Goal: Pick out each line in the listing below that contains the string "column", and copy those lines.

*** Records provided ***

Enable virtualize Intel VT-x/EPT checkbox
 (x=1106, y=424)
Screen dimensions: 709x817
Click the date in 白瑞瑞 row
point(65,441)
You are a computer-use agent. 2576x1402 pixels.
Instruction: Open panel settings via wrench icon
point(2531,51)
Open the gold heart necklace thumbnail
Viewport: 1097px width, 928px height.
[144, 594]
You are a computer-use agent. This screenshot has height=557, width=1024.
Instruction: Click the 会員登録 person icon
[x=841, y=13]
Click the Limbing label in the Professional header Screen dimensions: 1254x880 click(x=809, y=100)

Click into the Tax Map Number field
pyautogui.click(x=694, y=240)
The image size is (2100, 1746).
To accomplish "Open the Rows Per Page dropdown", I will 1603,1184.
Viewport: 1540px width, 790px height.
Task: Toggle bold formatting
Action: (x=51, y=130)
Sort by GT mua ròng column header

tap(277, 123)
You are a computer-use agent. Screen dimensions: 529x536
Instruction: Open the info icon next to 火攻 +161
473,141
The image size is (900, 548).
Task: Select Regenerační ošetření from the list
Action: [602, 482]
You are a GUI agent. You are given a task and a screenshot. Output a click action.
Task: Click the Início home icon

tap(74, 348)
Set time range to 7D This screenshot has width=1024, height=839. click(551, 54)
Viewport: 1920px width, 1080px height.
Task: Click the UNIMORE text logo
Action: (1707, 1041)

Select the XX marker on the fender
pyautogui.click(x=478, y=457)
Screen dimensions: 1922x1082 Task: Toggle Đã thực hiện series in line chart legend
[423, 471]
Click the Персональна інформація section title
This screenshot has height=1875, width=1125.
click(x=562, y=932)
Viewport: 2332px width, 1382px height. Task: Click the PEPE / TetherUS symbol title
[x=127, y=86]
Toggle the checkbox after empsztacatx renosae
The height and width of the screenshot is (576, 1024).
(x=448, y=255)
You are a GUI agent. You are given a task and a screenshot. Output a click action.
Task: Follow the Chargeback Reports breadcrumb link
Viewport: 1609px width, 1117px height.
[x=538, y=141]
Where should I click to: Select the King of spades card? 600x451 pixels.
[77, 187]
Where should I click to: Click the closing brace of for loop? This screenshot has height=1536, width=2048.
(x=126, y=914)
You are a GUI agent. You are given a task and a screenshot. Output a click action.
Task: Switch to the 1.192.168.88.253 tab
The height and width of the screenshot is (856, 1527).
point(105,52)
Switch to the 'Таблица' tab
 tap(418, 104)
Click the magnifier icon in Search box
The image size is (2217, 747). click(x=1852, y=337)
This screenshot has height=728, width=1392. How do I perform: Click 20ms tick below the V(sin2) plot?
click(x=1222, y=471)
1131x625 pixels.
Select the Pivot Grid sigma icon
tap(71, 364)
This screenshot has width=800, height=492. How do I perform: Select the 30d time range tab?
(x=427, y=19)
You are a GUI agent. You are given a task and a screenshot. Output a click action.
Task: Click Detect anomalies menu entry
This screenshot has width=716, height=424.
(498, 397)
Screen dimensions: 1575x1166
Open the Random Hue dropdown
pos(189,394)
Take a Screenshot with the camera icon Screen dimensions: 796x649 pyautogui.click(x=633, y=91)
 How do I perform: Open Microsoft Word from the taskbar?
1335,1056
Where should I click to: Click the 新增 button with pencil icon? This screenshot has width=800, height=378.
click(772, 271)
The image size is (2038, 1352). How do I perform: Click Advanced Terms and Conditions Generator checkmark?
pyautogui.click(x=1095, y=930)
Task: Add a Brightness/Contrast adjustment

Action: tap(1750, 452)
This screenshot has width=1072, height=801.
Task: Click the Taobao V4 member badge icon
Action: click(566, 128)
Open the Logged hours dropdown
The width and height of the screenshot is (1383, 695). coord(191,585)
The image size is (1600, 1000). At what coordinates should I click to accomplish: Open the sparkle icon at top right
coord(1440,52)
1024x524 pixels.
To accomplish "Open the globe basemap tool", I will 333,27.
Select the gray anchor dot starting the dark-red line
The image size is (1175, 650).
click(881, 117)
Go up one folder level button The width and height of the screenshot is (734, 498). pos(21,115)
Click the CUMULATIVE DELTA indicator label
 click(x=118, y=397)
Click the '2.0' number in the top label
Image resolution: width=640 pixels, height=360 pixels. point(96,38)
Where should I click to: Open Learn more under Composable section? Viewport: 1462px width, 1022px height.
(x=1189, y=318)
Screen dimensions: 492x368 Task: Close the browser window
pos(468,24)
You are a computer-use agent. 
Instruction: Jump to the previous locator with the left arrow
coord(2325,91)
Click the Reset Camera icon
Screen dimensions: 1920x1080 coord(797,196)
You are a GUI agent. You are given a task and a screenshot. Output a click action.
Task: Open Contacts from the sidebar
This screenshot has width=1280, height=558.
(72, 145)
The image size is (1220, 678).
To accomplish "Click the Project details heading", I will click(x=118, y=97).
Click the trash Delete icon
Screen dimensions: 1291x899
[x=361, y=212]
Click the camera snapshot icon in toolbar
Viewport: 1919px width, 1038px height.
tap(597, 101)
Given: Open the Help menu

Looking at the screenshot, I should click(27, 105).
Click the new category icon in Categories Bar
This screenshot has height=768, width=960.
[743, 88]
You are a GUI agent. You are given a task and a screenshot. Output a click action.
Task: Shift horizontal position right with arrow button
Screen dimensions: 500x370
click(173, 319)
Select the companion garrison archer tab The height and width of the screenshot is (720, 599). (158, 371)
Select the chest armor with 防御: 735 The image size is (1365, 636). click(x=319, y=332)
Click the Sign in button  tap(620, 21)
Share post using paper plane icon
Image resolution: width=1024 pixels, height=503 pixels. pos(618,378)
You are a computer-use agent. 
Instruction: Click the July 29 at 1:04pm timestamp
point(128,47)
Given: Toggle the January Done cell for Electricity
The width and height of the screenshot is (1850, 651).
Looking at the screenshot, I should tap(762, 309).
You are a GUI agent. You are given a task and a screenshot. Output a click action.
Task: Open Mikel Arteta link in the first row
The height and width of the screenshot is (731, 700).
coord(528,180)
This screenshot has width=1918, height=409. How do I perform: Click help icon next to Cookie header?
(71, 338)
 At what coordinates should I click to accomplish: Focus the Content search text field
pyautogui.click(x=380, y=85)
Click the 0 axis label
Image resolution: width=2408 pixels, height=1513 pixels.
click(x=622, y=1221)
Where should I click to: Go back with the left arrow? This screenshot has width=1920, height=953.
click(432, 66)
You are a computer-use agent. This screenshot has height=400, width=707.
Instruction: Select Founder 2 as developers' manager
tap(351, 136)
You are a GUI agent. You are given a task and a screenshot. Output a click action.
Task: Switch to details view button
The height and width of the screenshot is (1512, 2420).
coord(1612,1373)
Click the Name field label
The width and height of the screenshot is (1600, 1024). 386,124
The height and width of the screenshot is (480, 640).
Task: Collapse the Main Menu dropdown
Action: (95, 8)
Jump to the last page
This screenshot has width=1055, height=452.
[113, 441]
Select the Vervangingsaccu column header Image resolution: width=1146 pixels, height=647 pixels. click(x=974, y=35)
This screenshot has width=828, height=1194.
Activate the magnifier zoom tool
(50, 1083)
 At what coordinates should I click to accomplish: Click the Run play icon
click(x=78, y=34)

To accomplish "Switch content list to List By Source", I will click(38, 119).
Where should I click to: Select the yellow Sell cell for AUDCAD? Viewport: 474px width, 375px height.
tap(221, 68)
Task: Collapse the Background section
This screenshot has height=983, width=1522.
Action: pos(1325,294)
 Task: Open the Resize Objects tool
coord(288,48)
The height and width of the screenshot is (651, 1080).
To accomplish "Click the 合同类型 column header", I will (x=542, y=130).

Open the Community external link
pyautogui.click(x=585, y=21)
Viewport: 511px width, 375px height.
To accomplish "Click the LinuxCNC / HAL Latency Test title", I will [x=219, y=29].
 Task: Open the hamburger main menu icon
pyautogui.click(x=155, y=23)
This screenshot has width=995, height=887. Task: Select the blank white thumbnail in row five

***

Exercise answer:
Sort by GT mua ròng column header
Select the Vervangingsaccu column header Image resolution: width=1146 pixels, height=647 pixels. click(x=974, y=35)
To accomplish "Click the 合同类型 column header", I will (x=542, y=130).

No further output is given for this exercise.